Nancy Wolfe, Ingredion’s Chief Human Resource Officer, framed the recognition as an extension of how the company operates, not just how it hires.

At a time when many organizations talk about culture but struggle to operationalize it, Ingredion’s certification suggests an emphasis on embedding its employee value proposition into day-to-day systems—performance management, learning, leadership development, and inclusion.

This approach aligns with a broader HR trend: treating culture as infrastructure, not messaging. Especially in global manufacturing and food production environments, where roles range from R&D and engineering to operations and commercial teams, consistency in people practices can directly affect productivity, safety, and innovation.

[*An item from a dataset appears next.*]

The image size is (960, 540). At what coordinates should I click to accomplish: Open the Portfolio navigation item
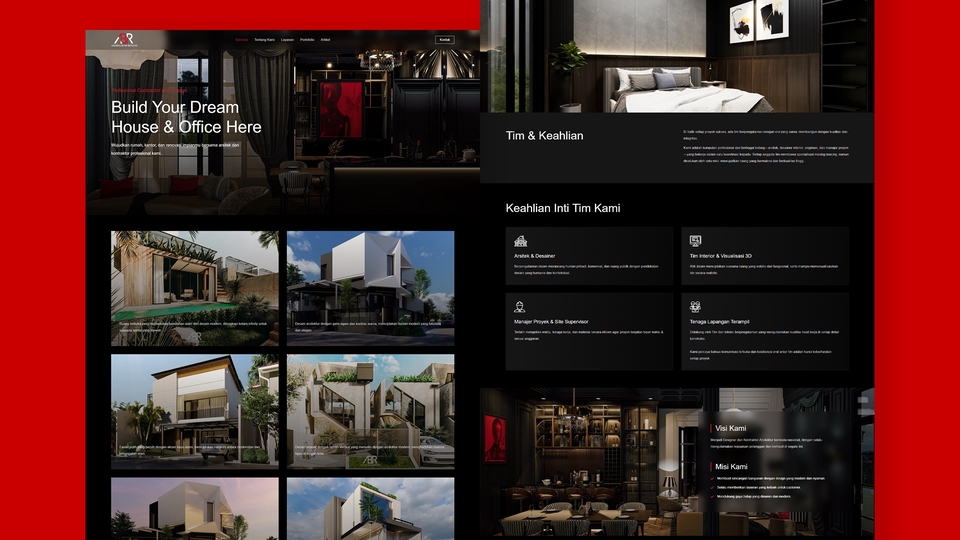pos(307,40)
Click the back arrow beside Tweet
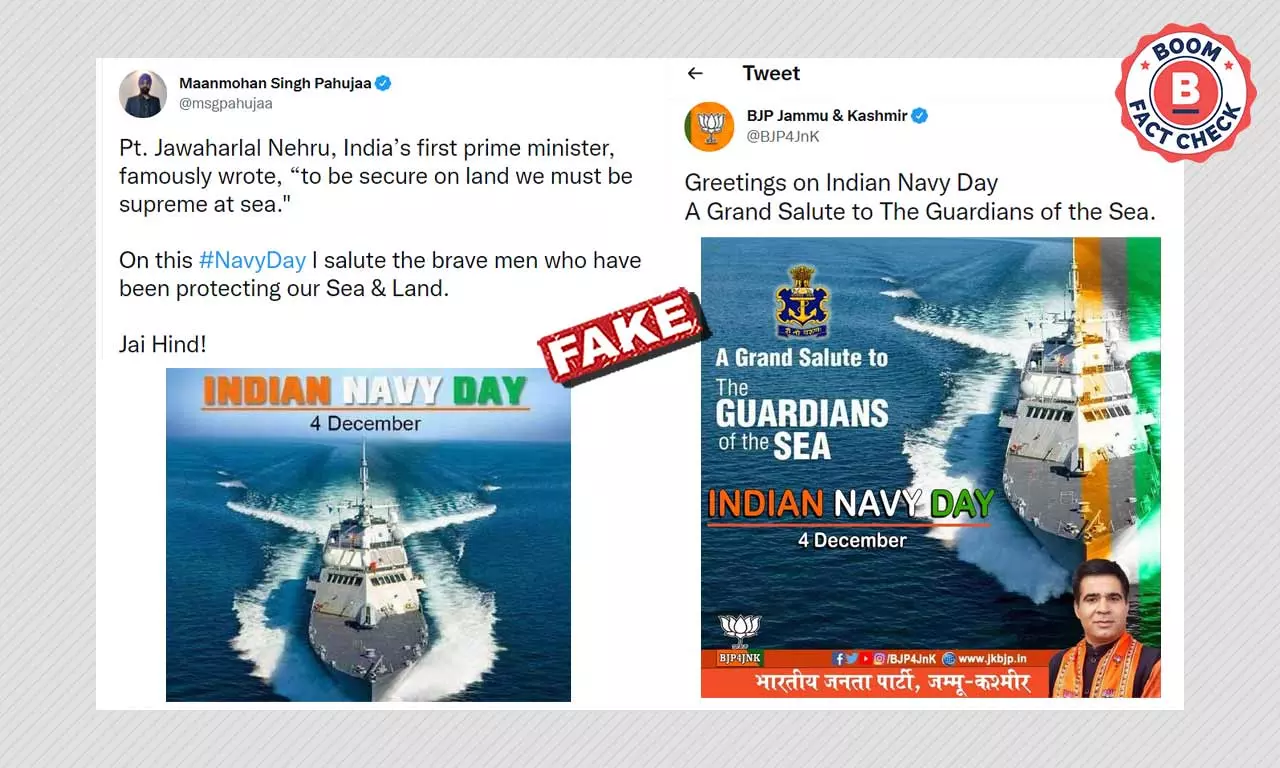Screen dimensions: 1280x768 pyautogui.click(x=695, y=73)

Context: Employer Branding Beyond Big Tech

Ingredion’s recognition also reflects a shift in where employer excellence is emerging. While tech companies once dominated conversations about progressive HR practices, other sectors—food, manufacturing, life sciences—are now investing heavily in structured people strategies.

Several factors are driving this shift:

  • Aging workforces and looming skills gaps

  • Increased competition for STEM and operations talent

  • Greater employee expectations around wellbeing and inclusion

  • Heightened scrutiny from investors and regulators

Top Employer certification offers companies like Ingredion a way to signal seriousness about these issues, both internally and to prospective hires.

Implications for HR and Workforce Leaders

For HR leaders, Ingredion’s multi-country recognition underscores a few key lessons:

  • Consistency matters: Repeated certification across years and regions builds credibility.

  • Global alignment is possible: Strong local execution doesn’t have to come at the expense of global standards.

  • Recognition follows structure: Formalized HR frameworks tend to outperform ad hoc initiatives when evaluated externally.

As organizations head into 2026, employer branding is increasingly tied to verified practices rather than marketing narratives. Certifications like Top Employer serve as third-party validation in a crowded talent market where claims of being “people-first” are easy to make and harder to prove.

The Bigger Picture

Ingredion’s expanding Top Employer footprint suggests that workforce excellence is becoming a core pillar of long-term business resilience. In industries where innovation, quality, and sustainability depend on deep expertise and collaboration, how companies support their people can directly influence market performance.

By earning certification across eight countries—and bringing the U.S. into the fold—Ingredion signals that its growth strategy is as much about its workforce as its product portfolio. For HR and business leaders watching from the sidelines, the message is clear: global scale demands global people standards.